▶ _RECORDED DATA_:
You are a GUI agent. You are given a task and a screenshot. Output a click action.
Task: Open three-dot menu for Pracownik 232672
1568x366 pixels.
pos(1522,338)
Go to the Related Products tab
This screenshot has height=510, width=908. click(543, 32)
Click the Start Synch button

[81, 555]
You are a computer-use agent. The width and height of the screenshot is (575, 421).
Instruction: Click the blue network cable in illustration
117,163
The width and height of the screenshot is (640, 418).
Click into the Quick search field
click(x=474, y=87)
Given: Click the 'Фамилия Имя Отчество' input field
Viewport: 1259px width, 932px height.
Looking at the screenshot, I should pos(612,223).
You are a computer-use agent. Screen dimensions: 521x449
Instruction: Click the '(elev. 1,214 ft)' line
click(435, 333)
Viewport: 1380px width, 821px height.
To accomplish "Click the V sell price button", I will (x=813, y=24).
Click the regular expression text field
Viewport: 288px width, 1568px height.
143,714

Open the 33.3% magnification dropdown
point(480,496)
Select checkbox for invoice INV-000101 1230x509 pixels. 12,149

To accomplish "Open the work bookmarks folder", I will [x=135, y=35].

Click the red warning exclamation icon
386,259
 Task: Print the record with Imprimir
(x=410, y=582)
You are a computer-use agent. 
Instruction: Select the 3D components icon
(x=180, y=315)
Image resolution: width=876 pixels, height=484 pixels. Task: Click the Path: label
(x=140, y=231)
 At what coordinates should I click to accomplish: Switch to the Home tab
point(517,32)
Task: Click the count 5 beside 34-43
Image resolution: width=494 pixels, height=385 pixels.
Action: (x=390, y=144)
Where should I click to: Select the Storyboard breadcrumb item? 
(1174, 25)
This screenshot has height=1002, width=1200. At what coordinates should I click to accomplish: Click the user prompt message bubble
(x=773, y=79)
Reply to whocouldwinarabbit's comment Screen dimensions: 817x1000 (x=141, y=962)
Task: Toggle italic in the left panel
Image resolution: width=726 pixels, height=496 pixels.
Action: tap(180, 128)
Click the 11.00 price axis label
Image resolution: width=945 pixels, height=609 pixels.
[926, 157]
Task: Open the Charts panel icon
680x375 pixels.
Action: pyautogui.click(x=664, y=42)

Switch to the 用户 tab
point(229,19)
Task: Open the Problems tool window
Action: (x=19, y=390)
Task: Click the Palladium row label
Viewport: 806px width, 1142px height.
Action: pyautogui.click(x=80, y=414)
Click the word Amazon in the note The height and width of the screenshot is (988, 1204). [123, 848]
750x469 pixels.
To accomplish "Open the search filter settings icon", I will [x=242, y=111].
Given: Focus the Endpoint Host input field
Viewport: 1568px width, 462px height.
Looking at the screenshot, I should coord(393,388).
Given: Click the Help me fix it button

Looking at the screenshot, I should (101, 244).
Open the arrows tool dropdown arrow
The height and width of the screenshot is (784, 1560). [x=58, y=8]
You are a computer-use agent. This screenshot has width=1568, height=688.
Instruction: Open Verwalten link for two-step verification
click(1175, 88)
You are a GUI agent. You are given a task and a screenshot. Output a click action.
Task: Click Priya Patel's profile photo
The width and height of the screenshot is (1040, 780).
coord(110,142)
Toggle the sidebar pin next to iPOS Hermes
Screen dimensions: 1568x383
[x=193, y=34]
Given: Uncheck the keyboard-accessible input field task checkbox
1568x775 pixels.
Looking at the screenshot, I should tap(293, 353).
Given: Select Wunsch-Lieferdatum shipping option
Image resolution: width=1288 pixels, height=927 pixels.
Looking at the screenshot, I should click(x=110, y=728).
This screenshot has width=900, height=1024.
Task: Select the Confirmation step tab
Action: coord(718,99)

▶ _PROMPT_: Search the entries for the word "input", then gather every line that has it.

▶ _WRITTEN REPLY_:
Given: Click the 'Фамилия Имя Отчество' input field
Given: Focus the Endpoint Host input field
Given: Uncheck the keyboard-accessible input field task checkbox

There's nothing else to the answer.